**Exercise**
Begin your copy at the line holding "Screen dimensions: 768x480" and end it at the last line of the listing. Keep every line exact and leave out the pictures.
§
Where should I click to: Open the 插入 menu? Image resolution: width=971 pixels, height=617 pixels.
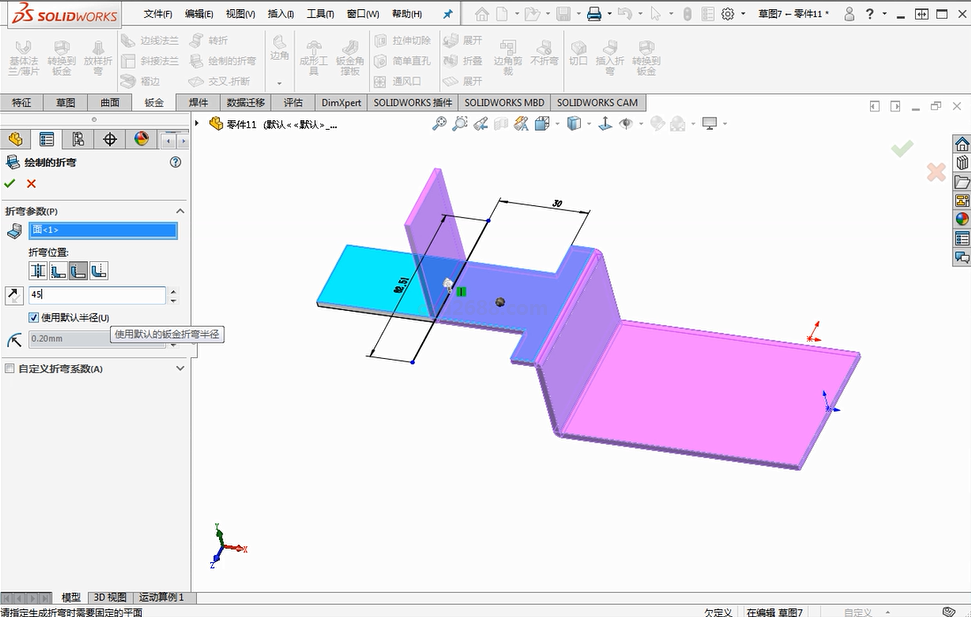tap(280, 14)
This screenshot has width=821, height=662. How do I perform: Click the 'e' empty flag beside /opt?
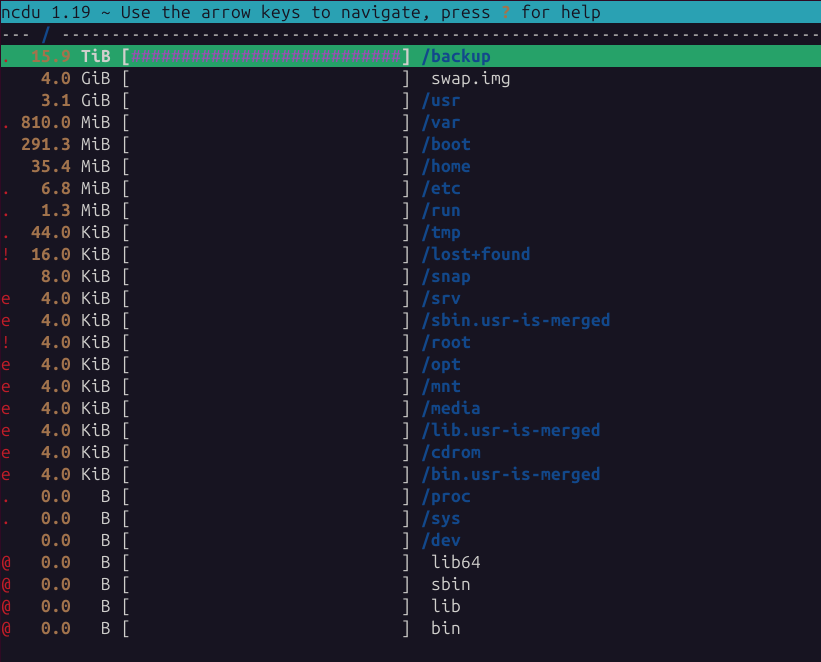coord(6,365)
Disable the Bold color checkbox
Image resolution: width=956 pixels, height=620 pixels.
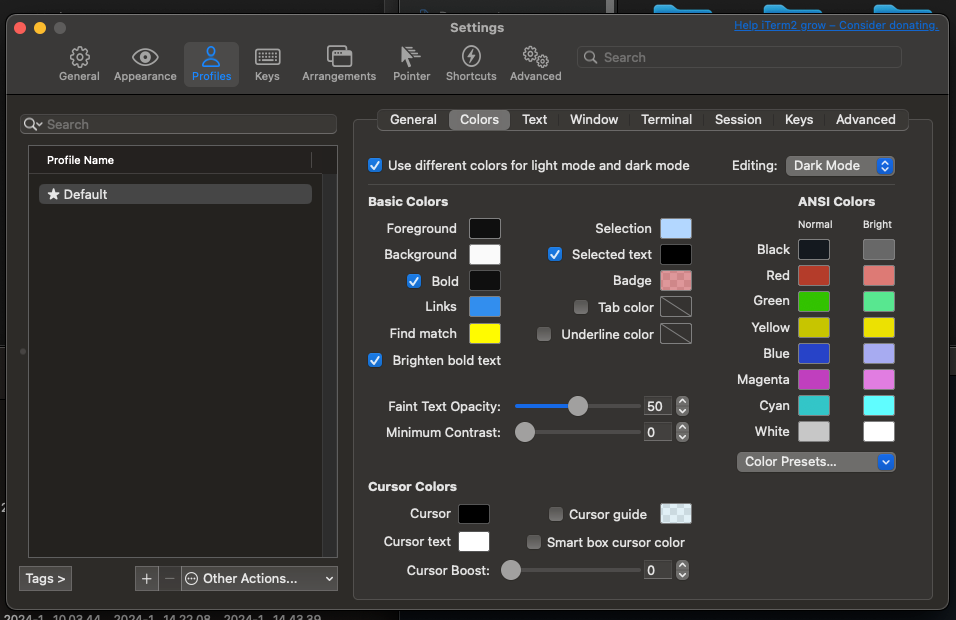(x=414, y=280)
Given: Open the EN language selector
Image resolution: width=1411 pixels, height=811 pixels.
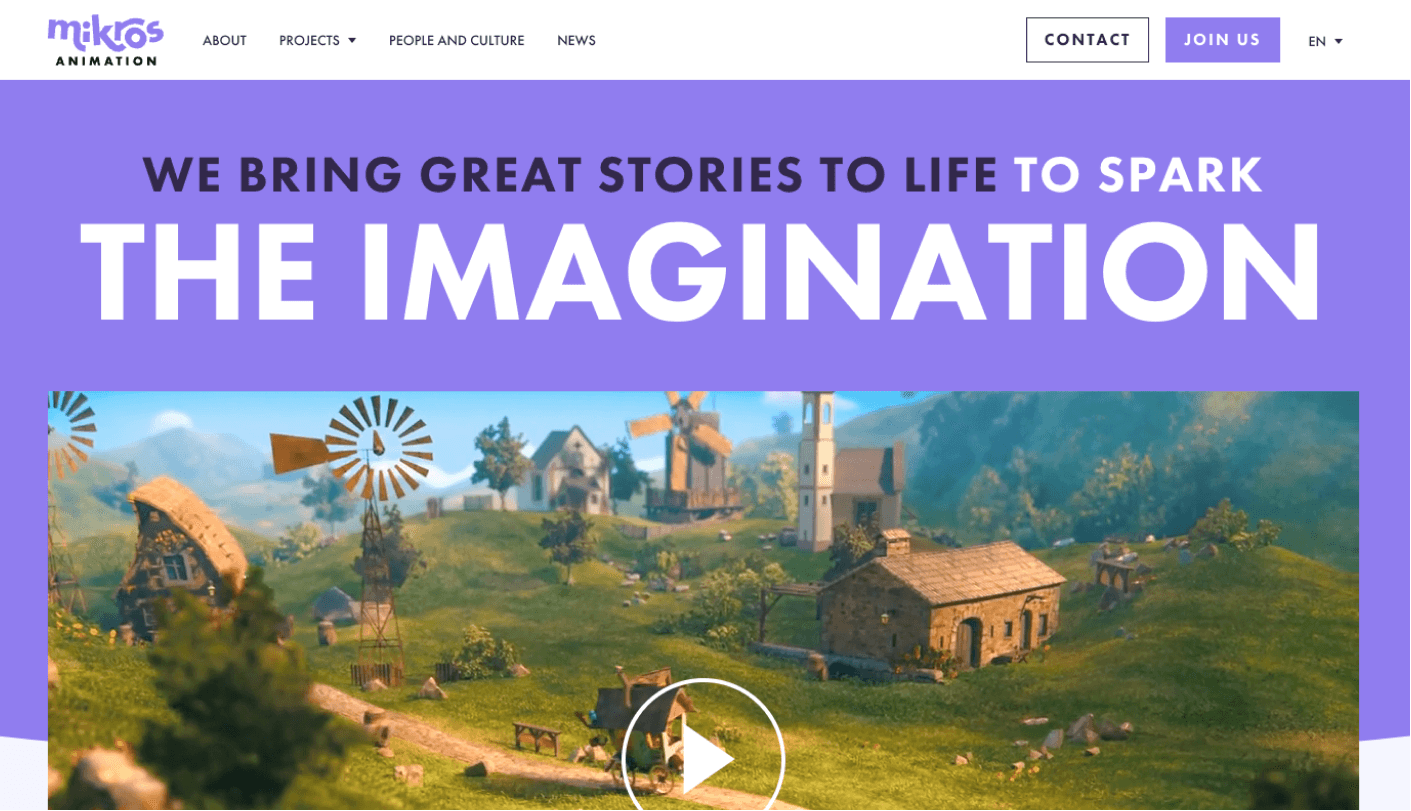Looking at the screenshot, I should pyautogui.click(x=1325, y=41).
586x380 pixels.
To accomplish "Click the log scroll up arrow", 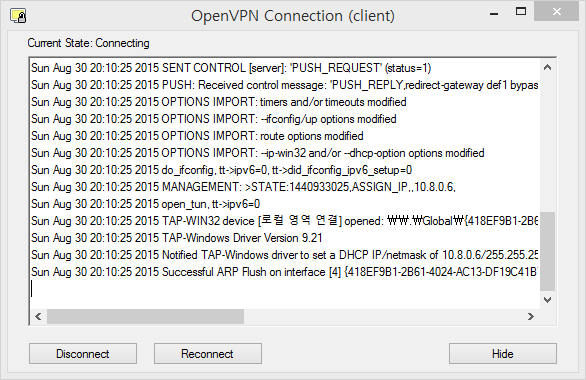I will coord(548,68).
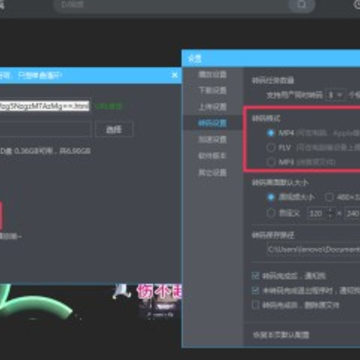Select the custom 自定义 frame size radio

pyautogui.click(x=271, y=213)
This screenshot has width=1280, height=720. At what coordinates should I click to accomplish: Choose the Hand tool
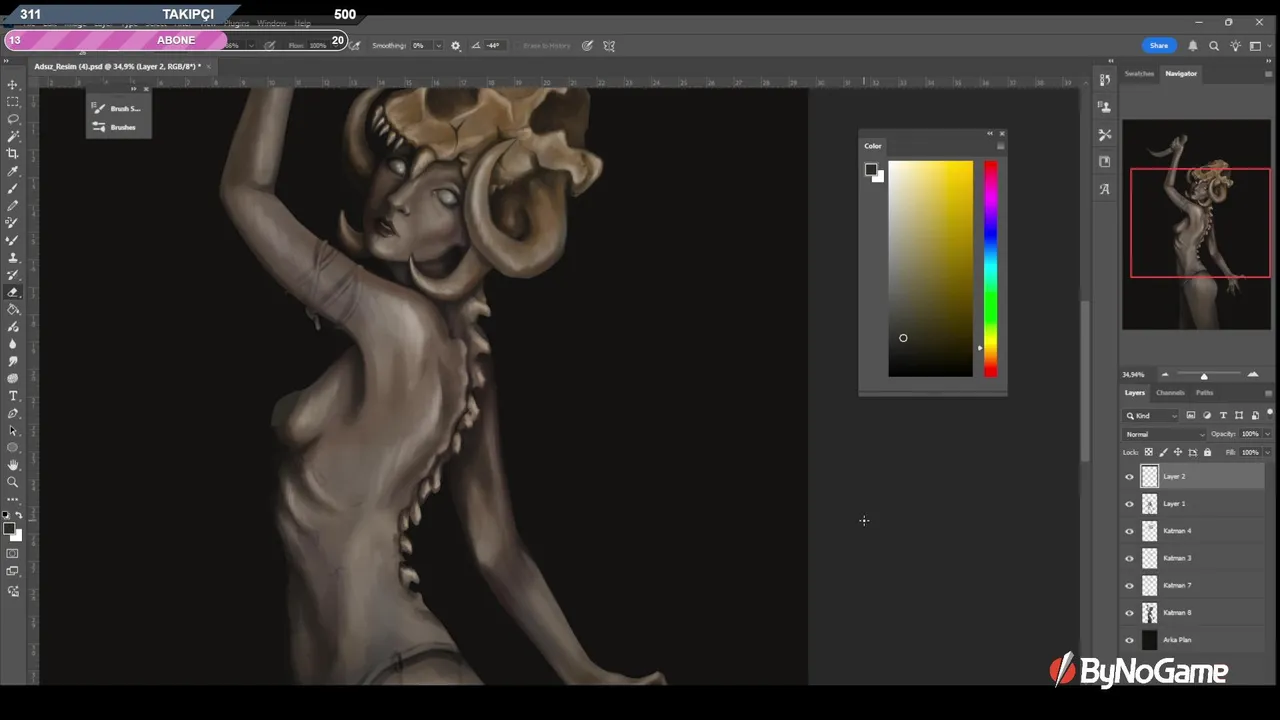point(13,465)
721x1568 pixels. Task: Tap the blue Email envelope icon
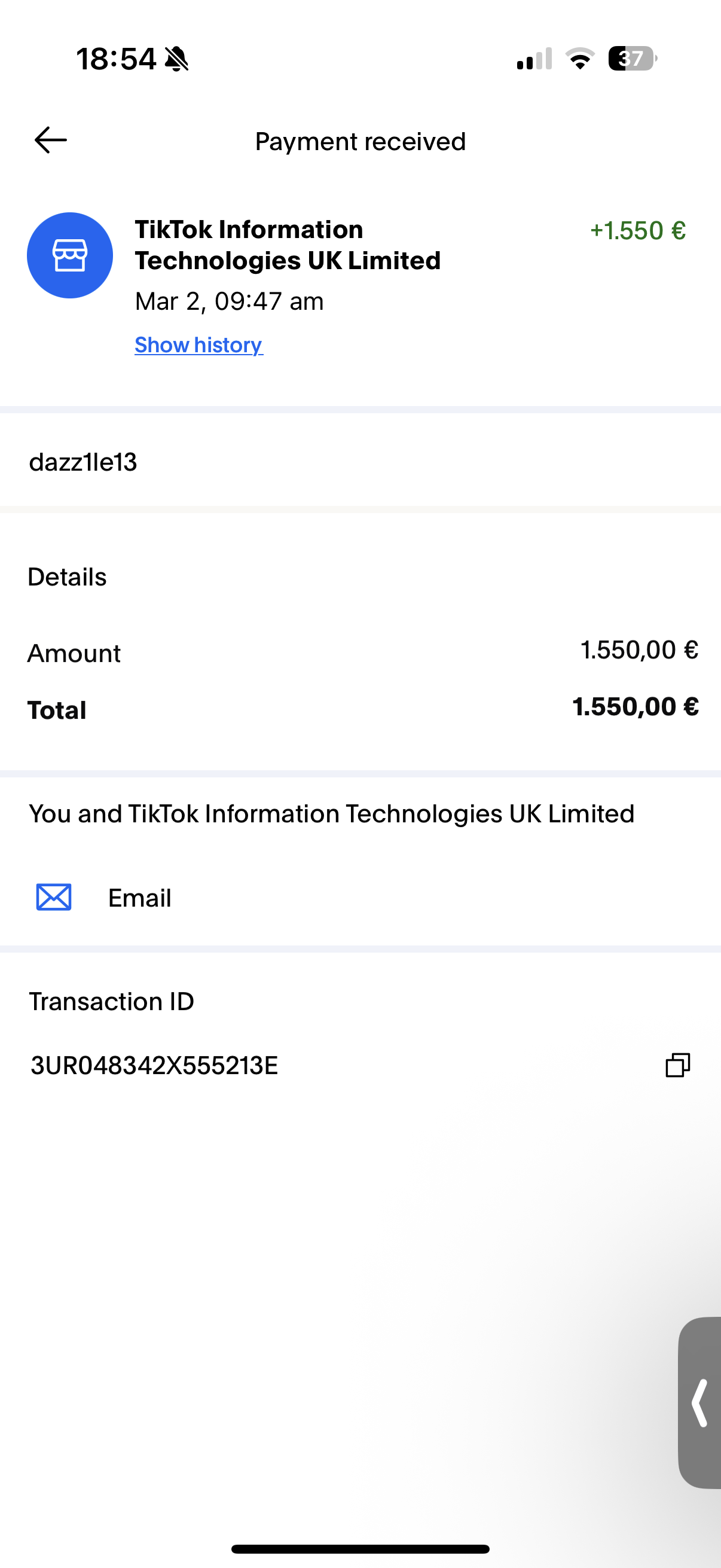(54, 897)
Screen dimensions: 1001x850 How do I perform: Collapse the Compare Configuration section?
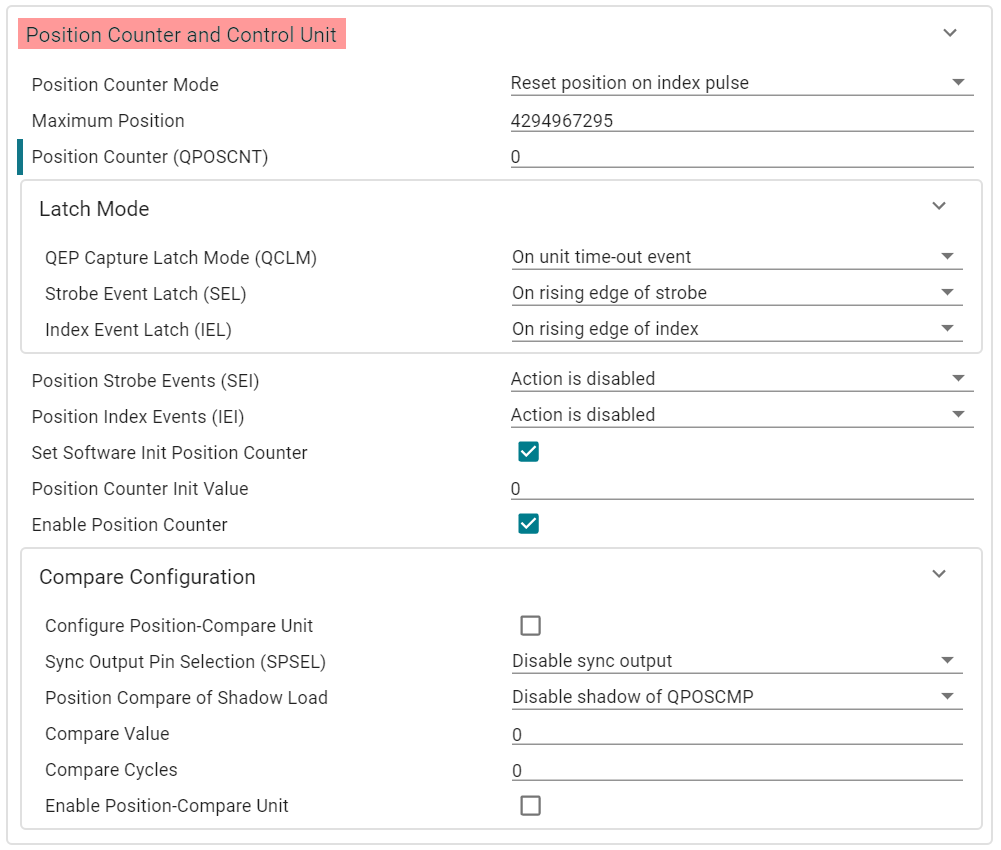[x=938, y=575]
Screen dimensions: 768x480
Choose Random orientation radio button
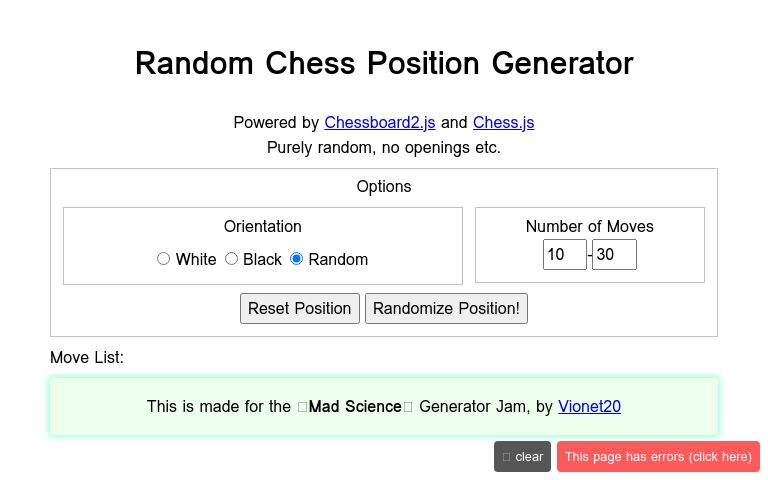[x=297, y=259]
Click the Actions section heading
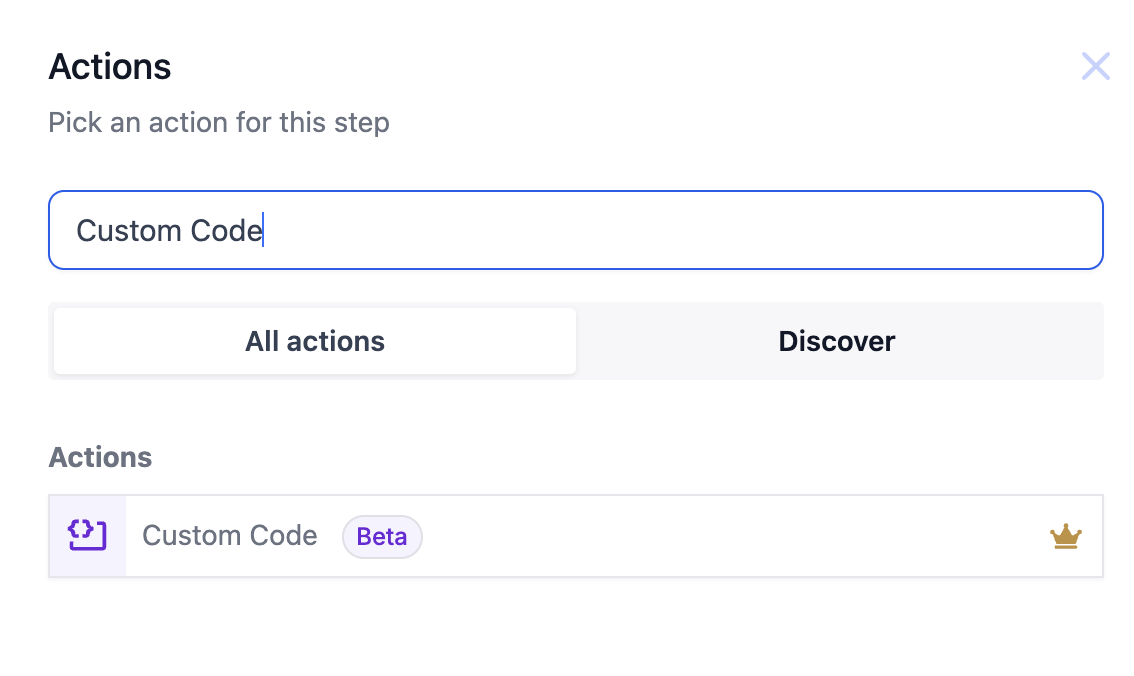This screenshot has height=676, width=1134. click(x=100, y=457)
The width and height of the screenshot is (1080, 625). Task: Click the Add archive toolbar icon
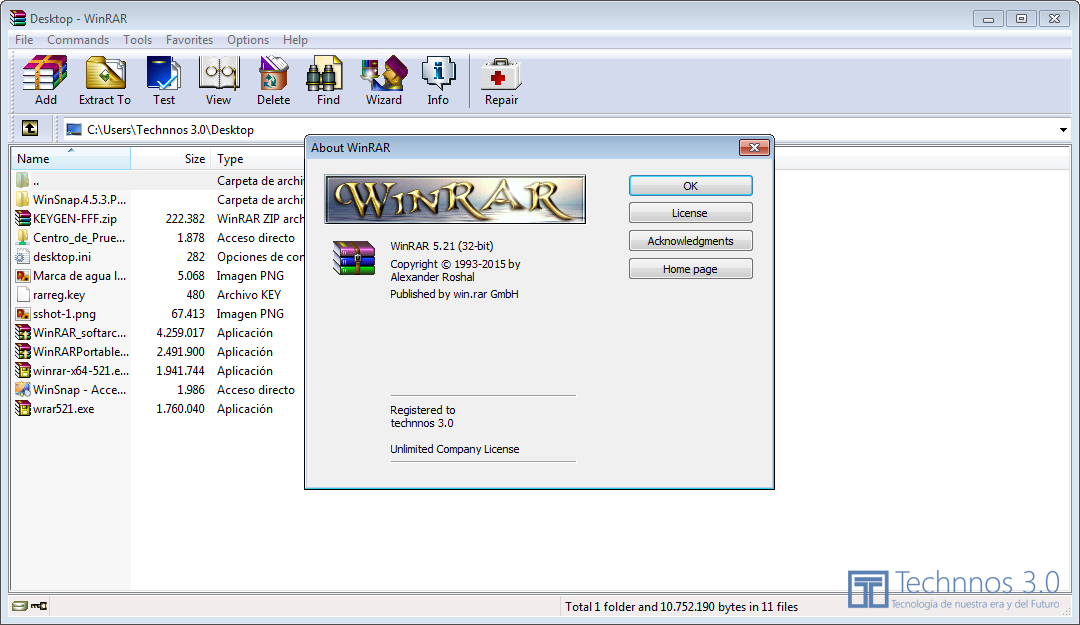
§
**Result of the exercise**
Screen dimensions: 768x480
Choose Random orientation radio button
[x=297, y=259]
Click the Actions section heading
This screenshot has height=676, width=1134. click(x=100, y=457)
The width and height of the screenshot is (1080, 625). Task: Click the Add archive toolbar icon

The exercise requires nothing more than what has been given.